Desafio e satisfação 


Lauro Kociuba, autor independente que publicou
sua obra por financiamento coletivo
E ainda há aqueles que tendem a olhar com preconceito para obras isentas de selos. Lauro Kociuba conta que, em função disso, as pessoas “torceram o nariz” para sua obra, mas que isso é parte do desafio de não estar presente nos catálogos das editoras. “Você tem de se esforçar para ir contra a maré e inovar, colocando um trabalho de qualidade (principalmente pelos profissionais envolvidos - revisores, diagramadores, capistas) como alternativa ao tradicional”, conta.
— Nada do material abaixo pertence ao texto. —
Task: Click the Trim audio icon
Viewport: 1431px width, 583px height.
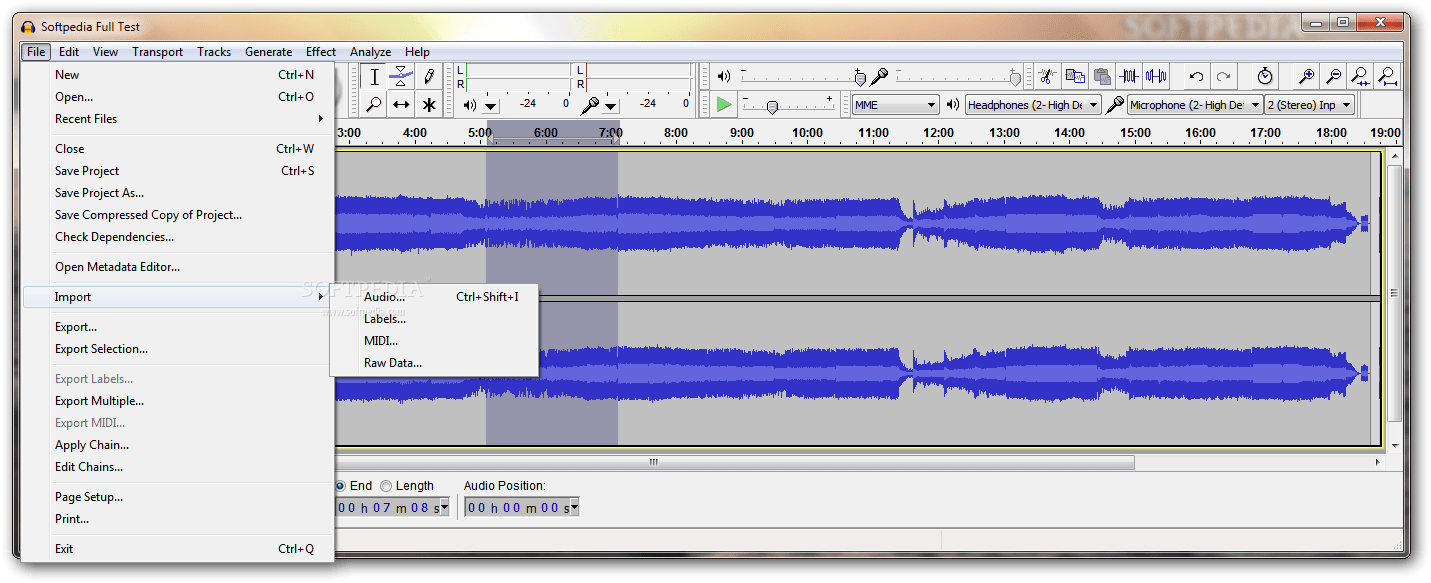Action: 1129,76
E com a experiência, muitos tiram lições valorosas de como a profissão exige dedicação e muito sacrifício. Patrícia Colmenero afirma que ser independente ensina que todos os autores têm de fazer por eles mesmos, até os mais reconhecidos, e que muita publicidade não garante o sucesso da
próxima publicação.
  Apesar de todas as dificuldades, ambos não têm arrependimentos quanto à publicação independente. Lauro diz que a opção de libertação e independência, além do desafio, foram os motivos que o levaram a escolher este caminho e que “o mais interessante de ser autor independente é estar num contato direto e constante com o seu público”. 
Fora a falta de oportunidade, a independência que este mercado representa é o grande chamariz para os autores interessados. A liberdade de escolha do produto que será lançado é considerada uma vantagem. “Ser independente me traz limitações, ao mesmo tempo em que me liberta. Se eu não dependo de editora nenhuma, posso fazer do jeito que eu quiser”, conclui Patrícia.



Queria agradecer aos escritores Lauro Kociuba, Patrícia Colmenero e Maurício Gomyde por cederem seu tempo para que essa reportagem fosse produzida. Como a outra, essa reportagem foi curta, mas espero que tenham gostado. Espero produzir muitas e muitas reportagens legais para os leitores que acompanham nosso blog.